Por: Carlos Meneses

“Ahora solo queda esperar que el éxito de la operación de sea completo y los siameses muestren que Arequipa sigue siendo la ciudad generosa de todos los tiempos”.

Ha sido excelente la demostración de solidaridad de Arequipa con los niños siameses, hijos de refugiados venezolanos, que fueron operados en el hospital Goyeneche y la colaboración brindada por los médicos y profesionales de la Seguridad Social y del Honorio Delgado, para hacer la separación de cuerpos de los nenes varones que nacieron unidos por la espalda.

Esta es una nueva evidencia que, Arequipa es una ciudad fraterna que tiene brazos largos para abrazar a todos los que vienen a ella y cuando hay problemas que conmueven corazones, también encontrarán soluciones en los cerebros y manos de quienes puedan prestarles la ayuda que necesitan, a los que están en necesidad urgente.

Tenemos hoy día la espera de la convalecencia, de la superación de la grave situación física que confrontaron los pequeños.

La mejor respuesta ha sido unirse para ayudarlos, la decisión más adecuada que todos participemos aunque sea con pedir bienaventuranza en el afán de desear suerte a quienes estuvieron en apuros.

No es la primera, ni será la única vez que esto ocurre porque tras cada temblor la respuesta ha sido igual.
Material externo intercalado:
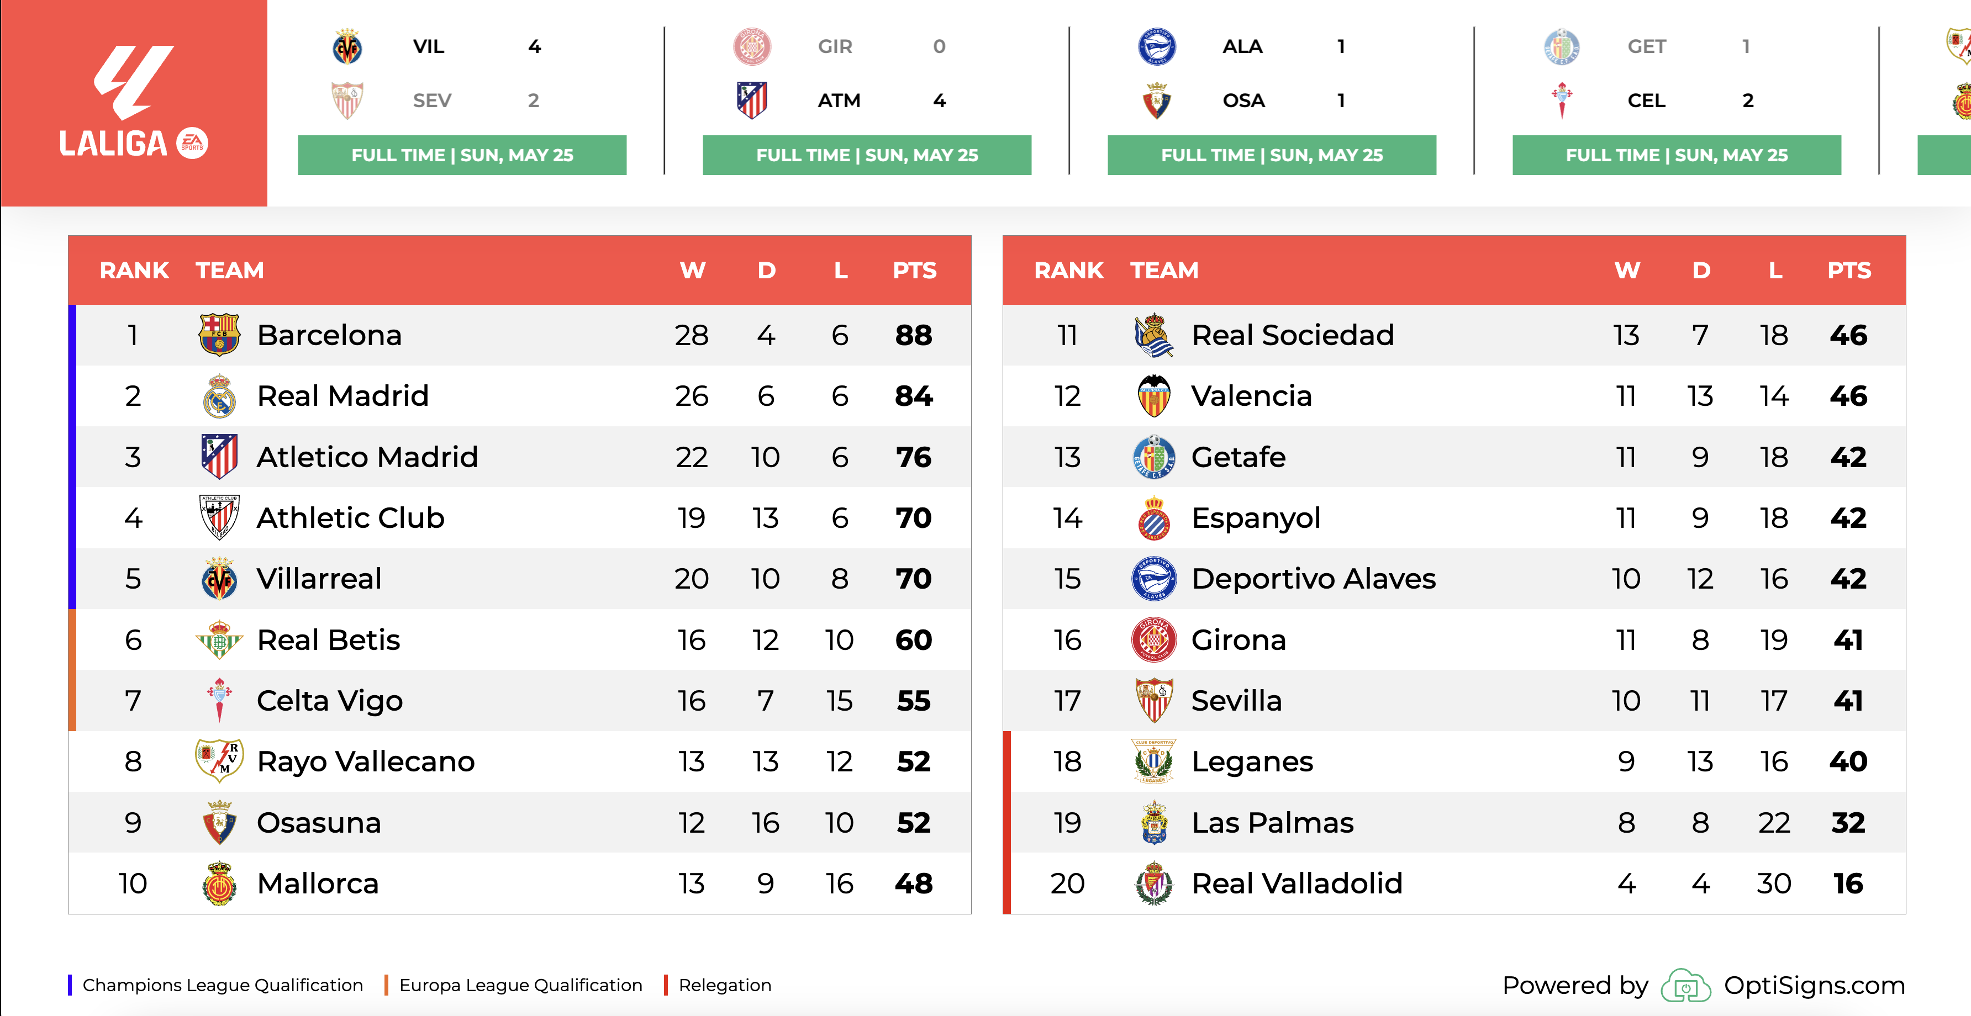1971x1016 pixels.
Task: Click the Real Sociedad crest icon
Action: coord(1154,335)
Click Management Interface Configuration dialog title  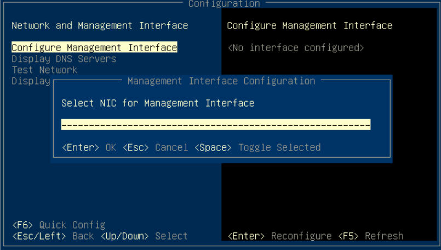221,81
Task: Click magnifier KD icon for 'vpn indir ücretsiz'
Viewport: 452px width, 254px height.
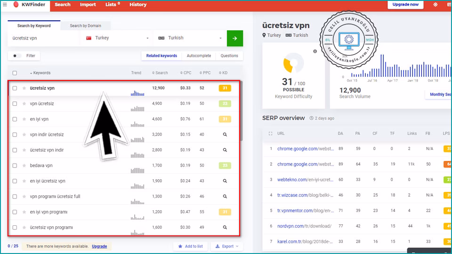Action: click(225, 135)
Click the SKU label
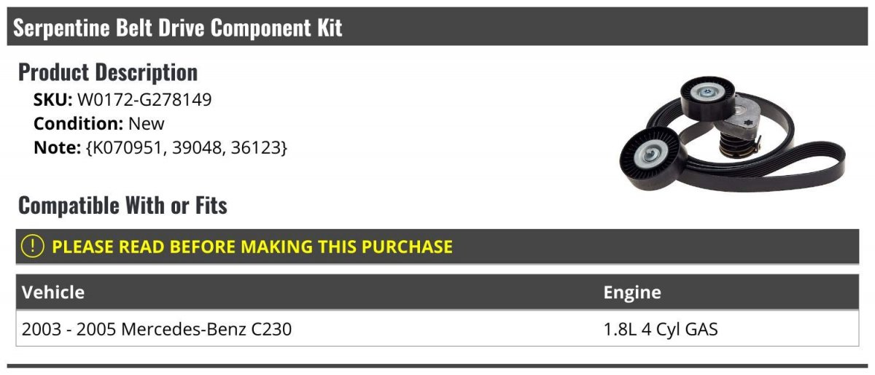The width and height of the screenshot is (875, 375). coord(53,100)
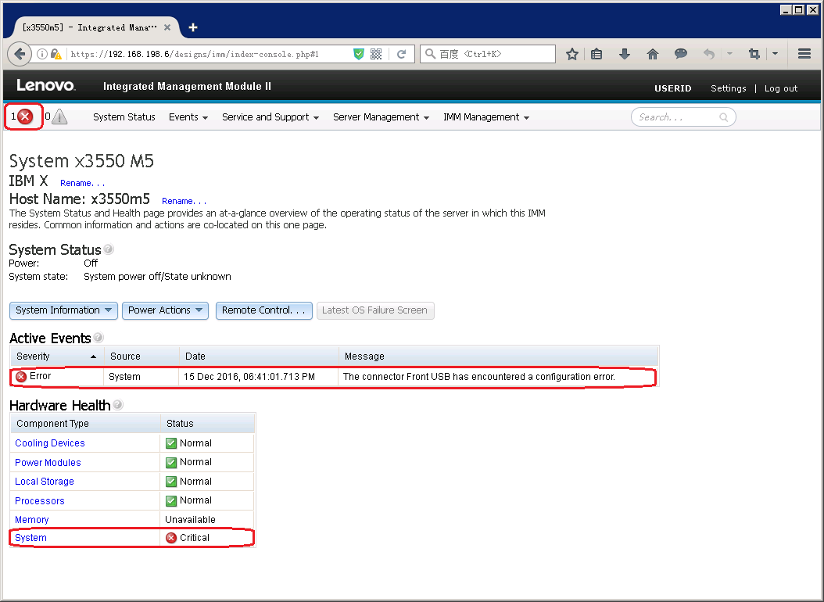Click the Firefox home icon

[652, 53]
Cuando se trata de hacer el bien, los arequipeños son invencibles en reponer los daños que lo causan, como resulta ser la restauración de las heridas luego de los temblores. Ojalá todo salga bien para que esos niños sean el testimonio vivo de que a un pueblo así, no lo puede vencer nada malo porque siempre seremos los buenos, más poderosos que lo que nos venga como un castigo.